The union bosses who once helped them earn overtime were apologetic when they asked about work.

"There was nothing out there," Burbank said. "There is still nothing."

There were no more trips to Disneyland. Christmas came and they bought the children school uniforms as gifts.

They earned $38,000, mostly on unemployment, in 2010. The debt on their five credit cards climbed to $6,700. They accrued $22,000 in student loans. The money went toward nursing classes at a local community college for Clark. Burbank took accounting classes at the University of Nevada, Las Vegas. They paid a few months of mortgage, too, and waited for the time when their new educations would provide for a stronger future.

The demands of going back to school and tending to a family manifested in pains in Burbank's chest.

The oldest daughter, 14-year-old Brooke, earned D's and F's at school.

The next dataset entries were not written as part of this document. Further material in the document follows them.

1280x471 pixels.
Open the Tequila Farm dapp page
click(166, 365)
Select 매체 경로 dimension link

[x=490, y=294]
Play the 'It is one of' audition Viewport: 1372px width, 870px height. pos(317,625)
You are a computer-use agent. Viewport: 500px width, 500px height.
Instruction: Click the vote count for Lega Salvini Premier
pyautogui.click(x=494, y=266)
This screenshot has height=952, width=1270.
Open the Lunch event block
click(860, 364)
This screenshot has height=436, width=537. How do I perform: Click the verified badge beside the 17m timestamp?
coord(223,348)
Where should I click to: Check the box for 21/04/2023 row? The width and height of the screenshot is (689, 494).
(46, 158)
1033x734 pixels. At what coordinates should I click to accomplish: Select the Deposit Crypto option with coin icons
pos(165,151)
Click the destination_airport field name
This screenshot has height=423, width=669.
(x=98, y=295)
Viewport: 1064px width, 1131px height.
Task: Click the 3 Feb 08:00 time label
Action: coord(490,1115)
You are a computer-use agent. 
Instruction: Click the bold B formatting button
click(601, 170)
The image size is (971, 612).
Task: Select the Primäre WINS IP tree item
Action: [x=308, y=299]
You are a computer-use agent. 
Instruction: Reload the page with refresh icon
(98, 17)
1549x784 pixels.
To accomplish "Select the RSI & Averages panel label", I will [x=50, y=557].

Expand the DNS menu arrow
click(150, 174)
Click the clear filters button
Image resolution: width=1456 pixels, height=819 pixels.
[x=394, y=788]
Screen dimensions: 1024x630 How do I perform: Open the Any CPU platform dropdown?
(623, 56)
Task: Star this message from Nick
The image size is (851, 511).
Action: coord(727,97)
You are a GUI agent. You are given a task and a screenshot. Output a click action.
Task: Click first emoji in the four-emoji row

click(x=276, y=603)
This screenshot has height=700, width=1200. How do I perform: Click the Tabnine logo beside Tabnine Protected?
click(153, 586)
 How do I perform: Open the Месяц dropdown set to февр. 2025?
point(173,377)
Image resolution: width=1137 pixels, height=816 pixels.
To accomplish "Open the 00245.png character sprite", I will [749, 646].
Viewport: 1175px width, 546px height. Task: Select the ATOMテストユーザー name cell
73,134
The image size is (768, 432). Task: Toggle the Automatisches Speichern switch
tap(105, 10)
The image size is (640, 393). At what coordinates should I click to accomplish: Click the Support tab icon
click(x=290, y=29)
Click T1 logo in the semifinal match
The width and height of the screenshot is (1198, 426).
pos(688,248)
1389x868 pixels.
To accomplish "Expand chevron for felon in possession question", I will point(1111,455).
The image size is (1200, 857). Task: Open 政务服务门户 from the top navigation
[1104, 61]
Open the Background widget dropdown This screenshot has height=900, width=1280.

Amalea's guidance counselor asked about problems at home.

"I don't know what to do in this pressure," Burbank said.

Clark asked Burbank to be more patient with the children. A Christian, he said God would resolve their problems.

Water

But Burbank can't let it go and Clark is growing increasingly frustrated. He threatened to leave her three times in the past year, including the week before Valentine's Day. He returned the next day to take their 5-year-old son, Logan, to the park and then a cartoon flick at the local discount movie theater. He wasn't ready to stop being a dad.

Burbank said she doesn't know if the marriage will survive the tension.

On a recent morning, she was yelling at Logan to take a shower when the car insurance company called. Mounds of dirty and clean clothes teetered near the laundry room, stacks of textbooks decorated the master bedroom, and Logan ran naked through the house, barreling toward the television.

The insurance payment was 30 days overdue. Burbank let the call go to voice mail.